È in atto una selezione piuttosto dura, a tutti i livelli.

È chiaro che questa crisi selezionerà, molti ristoranti chiuderanno ad esempio, è brutto da dire ma è evidente che ci sarà una crisi di liquidità e altre conseguenze economiche che poi avranno un effetto anche sul sistema della ristorazione. Anche questo indurrà a cercare altre modalità di consumo. Per la prima volta avremo un problema di offerta, negli ultimi anni l’offerta di ristorazione era esplosa e tanti dovranno chiudere, probabilmente già stanno chiudendo. Riducendosi l’offerta per forza di cose la domanda si dovrà adeguare.

La convivenza forzata imposta dalla quarantena per alcune famiglie sta avendo risvolti drammatici sotto il profilo psicologico.

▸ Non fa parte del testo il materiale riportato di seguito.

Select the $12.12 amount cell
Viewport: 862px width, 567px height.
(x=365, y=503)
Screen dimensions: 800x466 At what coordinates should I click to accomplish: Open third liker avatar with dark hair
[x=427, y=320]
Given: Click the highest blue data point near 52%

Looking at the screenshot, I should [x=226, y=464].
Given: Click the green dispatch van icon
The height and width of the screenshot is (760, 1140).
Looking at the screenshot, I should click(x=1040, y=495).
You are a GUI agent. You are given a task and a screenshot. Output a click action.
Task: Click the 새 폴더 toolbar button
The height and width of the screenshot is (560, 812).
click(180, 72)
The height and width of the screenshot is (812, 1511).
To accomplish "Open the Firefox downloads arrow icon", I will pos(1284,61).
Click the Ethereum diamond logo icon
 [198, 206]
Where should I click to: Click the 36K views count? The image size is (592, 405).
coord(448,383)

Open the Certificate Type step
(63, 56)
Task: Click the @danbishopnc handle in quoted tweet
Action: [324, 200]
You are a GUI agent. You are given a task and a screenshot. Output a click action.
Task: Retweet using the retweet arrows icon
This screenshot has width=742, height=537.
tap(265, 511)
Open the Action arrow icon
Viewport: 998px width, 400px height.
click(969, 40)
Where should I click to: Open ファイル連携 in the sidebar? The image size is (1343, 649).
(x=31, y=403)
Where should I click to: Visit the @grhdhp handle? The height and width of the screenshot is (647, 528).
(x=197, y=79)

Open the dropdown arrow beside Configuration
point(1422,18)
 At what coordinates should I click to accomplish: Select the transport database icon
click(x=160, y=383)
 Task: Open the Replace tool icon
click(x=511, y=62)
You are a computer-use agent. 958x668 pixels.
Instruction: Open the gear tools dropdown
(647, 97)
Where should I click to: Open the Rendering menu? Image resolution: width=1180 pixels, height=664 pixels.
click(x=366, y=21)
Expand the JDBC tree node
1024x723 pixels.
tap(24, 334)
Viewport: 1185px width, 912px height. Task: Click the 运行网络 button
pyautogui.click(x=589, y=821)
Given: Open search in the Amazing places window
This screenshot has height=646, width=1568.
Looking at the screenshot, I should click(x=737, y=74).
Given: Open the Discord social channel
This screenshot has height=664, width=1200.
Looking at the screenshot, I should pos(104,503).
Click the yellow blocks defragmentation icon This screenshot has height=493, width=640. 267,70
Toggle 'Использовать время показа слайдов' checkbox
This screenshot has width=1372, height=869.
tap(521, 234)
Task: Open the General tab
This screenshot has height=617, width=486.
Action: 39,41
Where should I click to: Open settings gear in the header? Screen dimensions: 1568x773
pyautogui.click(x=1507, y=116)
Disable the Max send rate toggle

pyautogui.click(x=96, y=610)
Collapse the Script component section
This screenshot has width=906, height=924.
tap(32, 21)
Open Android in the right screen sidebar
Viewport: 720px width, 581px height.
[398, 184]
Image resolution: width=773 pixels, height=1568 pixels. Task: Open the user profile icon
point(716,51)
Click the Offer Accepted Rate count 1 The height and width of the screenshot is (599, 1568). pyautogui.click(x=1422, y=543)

Mi verrebbe da rispondere da economista, più che da psicologo. Come al solito sono le condizioni di partenza che determinano il risultato finale. Se la famiglia è solida è chiaro che questa condizione potrebbe addirittura rafforzarla. Se invece preesistevano situazioni difficili, la convivenza forzata le potrebbe esasperare. Io però in generale sono convinto che questa dimensione domestica che stavamo perdendo sopravvivrà anche dopo. Ho questa immagine, speranza forse. Non so neanche se sia un bene o un male, perché immagino che ad esempio un ristorante non sia contento che la gente rimanga a casa. Mi sento di poter dire che l’eccezionalità della situazione comunque avrà degli effetti di lunga durata sui nostri comportamenti, sia di consumo che sociali.